Count the lines in the data below that contain the string "icon". Reply with the number alone.

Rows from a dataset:
· · · · ·
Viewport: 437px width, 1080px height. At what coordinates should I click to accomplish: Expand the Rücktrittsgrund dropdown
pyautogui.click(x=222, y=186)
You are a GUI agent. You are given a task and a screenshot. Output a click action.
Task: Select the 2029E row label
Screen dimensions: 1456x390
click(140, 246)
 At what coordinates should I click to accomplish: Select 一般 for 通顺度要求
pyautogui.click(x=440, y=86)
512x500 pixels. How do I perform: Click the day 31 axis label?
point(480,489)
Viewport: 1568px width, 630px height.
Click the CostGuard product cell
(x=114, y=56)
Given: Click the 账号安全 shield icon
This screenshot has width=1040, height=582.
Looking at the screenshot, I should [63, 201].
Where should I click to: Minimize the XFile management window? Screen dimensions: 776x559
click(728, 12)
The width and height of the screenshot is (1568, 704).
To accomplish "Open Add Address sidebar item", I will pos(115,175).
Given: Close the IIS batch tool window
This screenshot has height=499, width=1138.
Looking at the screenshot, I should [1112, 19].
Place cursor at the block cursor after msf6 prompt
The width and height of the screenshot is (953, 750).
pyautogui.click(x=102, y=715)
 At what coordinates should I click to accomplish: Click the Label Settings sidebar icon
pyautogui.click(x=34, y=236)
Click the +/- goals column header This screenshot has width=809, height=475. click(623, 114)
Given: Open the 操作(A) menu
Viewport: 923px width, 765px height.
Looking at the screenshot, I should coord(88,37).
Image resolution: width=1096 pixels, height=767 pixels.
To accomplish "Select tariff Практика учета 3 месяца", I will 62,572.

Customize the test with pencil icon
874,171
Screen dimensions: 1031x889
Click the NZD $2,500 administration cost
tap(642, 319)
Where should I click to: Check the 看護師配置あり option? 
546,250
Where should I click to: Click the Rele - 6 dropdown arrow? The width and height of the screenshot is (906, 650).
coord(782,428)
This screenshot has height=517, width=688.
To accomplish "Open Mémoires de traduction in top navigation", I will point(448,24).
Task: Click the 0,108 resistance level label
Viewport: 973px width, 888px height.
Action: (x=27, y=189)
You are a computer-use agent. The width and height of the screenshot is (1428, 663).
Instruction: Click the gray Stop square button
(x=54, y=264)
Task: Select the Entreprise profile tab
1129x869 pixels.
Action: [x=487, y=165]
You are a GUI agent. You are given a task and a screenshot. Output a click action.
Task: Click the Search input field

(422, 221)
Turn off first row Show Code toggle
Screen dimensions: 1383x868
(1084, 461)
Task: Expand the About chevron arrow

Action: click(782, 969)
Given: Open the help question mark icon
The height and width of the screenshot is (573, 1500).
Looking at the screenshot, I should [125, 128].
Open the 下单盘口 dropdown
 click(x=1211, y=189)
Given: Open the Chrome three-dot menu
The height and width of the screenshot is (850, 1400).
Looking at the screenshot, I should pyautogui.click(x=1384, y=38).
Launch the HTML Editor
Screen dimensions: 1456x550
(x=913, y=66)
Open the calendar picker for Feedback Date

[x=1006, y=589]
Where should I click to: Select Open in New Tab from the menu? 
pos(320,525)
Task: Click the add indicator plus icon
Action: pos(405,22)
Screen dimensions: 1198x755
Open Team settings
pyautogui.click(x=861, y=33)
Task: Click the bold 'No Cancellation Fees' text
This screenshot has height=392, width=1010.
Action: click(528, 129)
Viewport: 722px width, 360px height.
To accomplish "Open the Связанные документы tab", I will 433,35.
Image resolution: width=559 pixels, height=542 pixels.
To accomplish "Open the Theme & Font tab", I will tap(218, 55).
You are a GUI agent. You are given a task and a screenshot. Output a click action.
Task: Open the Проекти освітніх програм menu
· · · · ·
■ ANSWER TO THE EXERCISE ■
5